Exercise details:
The answer must consist of the records below, repeated exactly.

::::::::::

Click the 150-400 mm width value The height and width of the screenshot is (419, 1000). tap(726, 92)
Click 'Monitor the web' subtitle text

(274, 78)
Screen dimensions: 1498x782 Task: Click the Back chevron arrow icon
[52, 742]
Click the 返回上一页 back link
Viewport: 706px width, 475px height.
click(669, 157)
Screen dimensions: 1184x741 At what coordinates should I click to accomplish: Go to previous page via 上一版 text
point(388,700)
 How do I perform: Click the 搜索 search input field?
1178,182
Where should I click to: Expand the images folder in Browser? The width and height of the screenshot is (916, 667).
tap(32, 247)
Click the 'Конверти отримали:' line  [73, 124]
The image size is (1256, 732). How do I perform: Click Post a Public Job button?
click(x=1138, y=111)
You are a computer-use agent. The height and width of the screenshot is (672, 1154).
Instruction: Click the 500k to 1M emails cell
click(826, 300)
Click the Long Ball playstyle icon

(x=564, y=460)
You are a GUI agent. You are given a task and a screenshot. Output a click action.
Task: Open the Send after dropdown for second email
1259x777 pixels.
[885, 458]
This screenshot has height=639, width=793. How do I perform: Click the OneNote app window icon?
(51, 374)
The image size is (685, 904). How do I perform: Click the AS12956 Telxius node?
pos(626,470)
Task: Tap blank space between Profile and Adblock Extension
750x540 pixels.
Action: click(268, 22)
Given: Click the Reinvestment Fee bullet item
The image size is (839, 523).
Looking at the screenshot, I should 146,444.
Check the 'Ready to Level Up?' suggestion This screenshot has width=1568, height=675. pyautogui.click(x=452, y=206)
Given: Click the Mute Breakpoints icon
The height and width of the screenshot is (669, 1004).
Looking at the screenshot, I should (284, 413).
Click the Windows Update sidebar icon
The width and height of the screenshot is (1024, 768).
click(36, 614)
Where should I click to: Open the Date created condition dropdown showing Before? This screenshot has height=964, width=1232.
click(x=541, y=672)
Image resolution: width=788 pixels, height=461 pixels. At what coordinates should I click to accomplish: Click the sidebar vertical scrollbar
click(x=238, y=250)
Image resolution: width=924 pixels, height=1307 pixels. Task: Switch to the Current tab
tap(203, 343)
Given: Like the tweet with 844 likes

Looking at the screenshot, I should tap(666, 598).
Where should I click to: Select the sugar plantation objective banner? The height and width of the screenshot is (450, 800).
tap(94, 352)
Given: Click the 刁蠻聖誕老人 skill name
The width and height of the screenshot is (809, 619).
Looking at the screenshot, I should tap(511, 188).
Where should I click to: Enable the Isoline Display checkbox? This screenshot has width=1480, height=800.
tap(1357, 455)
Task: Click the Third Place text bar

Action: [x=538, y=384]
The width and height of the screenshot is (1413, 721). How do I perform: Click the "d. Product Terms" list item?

::::::::::

Solution for this exercise:
Click the 150-400 mm width value The height and width of the screenshot is (419, 1000). tap(726, 92)
Click 'Monitor the web' subtitle text

(274, 78)
Screen dimensions: 1498x782 Task: Click the Back chevron arrow icon
[52, 742]
Click the 返回上一页 back link
Viewport: 706px width, 475px height.
click(669, 157)
Screen dimensions: 1184x741 At what coordinates should I click to accomplish: Go to previous page via 上一版 text
point(388,700)
 How do I perform: Click the 搜索 search input field?
1178,182
Where should I click to: Expand the images folder in Browser? The width and height of the screenshot is (916, 667).
tap(32, 247)
Click the 'Конверти отримали:' line  [73, 124]
The image size is (1256, 732). How do I perform: Click Post a Public Job button?
click(x=1138, y=111)
You are a computer-use agent. The height and width of the screenshot is (672, 1154).
Instruction: Click the 500k to 1M emails cell
click(826, 300)
Click the Long Ball playstyle icon

(x=564, y=460)
You are a GUI agent. You are given a task and a screenshot. Output a click action.
Task: Open the Send after dropdown for second email
1259x777 pixels.
[885, 458]
This screenshot has height=639, width=793. How do I perform: Click the OneNote app window icon?
(51, 374)
The image size is (685, 904). How do I perform: Click the AS12956 Telxius node?
pos(626,470)
Task: Tap blank space between Profile and Adblock Extension
750x540 pixels.
Action: click(268, 22)
Given: Click the Reinvestment Fee bullet item
The image size is (839, 523).
Looking at the screenshot, I should 146,444.
Check the 'Ready to Level Up?' suggestion This screenshot has width=1568, height=675. pyautogui.click(x=452, y=206)
Given: Click the Mute Breakpoints icon
The height and width of the screenshot is (669, 1004).
Looking at the screenshot, I should (284, 413).
Click the Windows Update sidebar icon
The width and height of the screenshot is (1024, 768).
click(36, 614)
Where should I click to: Open the Date created condition dropdown showing Before? This screenshot has height=964, width=1232.
click(x=541, y=672)
Image resolution: width=788 pixels, height=461 pixels. At what coordinates should I click to accomplish: Click the sidebar vertical scrollbar
click(x=238, y=250)
Image resolution: width=924 pixels, height=1307 pixels. Task: Switch to the Current tab
tap(203, 343)
Given: Like the tweet with 844 likes

Looking at the screenshot, I should tap(666, 598).
Where should I click to: Select the sugar plantation objective banner? The height and width of the screenshot is (450, 800).
tap(94, 352)
Given: Click the 刁蠻聖誕老人 skill name
The width and height of the screenshot is (809, 619).
Looking at the screenshot, I should tap(511, 188).
Where should I click to: Enable the Isoline Display checkbox? This screenshot has width=1480, height=800.
tap(1357, 455)
Task: Click the Third Place text bar

Action: [x=538, y=384]
The width and height of the screenshot is (1413, 721). How do I perform: Click the "d. Product Terms" list item?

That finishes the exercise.